Dengue virus poses a significant global health challenge, causing over 14 million infections and 10,000 dengue-related deaths in 2024 alone. While most infections result in mild to moderate illness, a subset progresses to severe syndromes such as dengue hemorrhagic fever or dengue shock syndrome. The early mechanisms of dengue viral infection and dissemination from the injection site remain poorly understood, primarily because initial infections are asymptomatic and innate immune responses are difficult to disentangle from adaptive immunity. To address this, our lab developed a structurally and functionally mature 3D primary human skin model (OTE) that lacks immune cells. We hypothesize that this model provides a unique platform to investigate innate antiviral responses in human skin tissue.

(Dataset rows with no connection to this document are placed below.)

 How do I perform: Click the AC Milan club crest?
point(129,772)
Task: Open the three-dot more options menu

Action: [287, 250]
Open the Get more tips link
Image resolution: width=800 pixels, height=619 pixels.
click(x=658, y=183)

We found that injecting 2.0 x 10⁷ infectious units of dengue virus into the epidermis of the OTE–mimicking a proboscis-like inoculation–elicits a more robust infection compared to apical exposures of dengue infection. Our results indicate that keratinocytes, fibroblasts and possibly adipocytes are also susceptible to infection. Using immunohistochemistry, we visualized localized dengue infection, forming an aggregation of virus in the basal epithelium, with dengue specific markers, alongside and highly specific markers of differentiated skin epithelium. To confirm viral infection and viral gene expression, we quantified the presence of negative strand RNA using quantitative PCR and RNAscope.

Building on this established 3D infection model, we are currently analyzing RNA sequencing data to validate its relevance to human dengue infection. This analysis aims to uncover intrinsic innate immune pathways that may drive dengue pathogenesis and contribute to viremia. By untangling innate immune signaling and functions, we can use these findings to target pathways of infection for therapeutics and understand potential drivers of severe infection outcomes.

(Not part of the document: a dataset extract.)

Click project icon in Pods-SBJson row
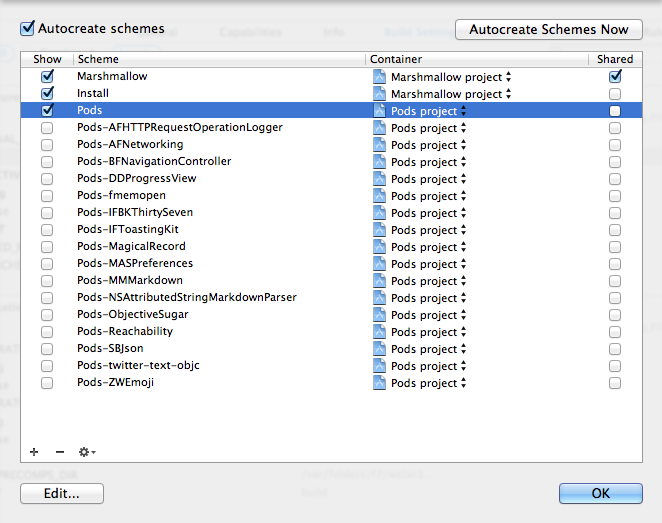The image size is (662, 523). tap(379, 349)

Acknowledgements: This work was supported by the Defense Threat Reduction Agency—Joint Science and Technology Office (Project MCDC2201-002) 

Biography:

Olivia Michael is a second year PhD student at Wake Forest University School of Medicine. She is a member of the McNutt lab and a part of the Microbiology and Immunology department. She obtained her bachelor’s in science at the University of North Carolina Wilmington in 2021 and her master’s in biomedical science at Wake Forest School of Medicine in 2023. Areas of research interest include viral responses in 3D tissue cultures and viral pathogenesis.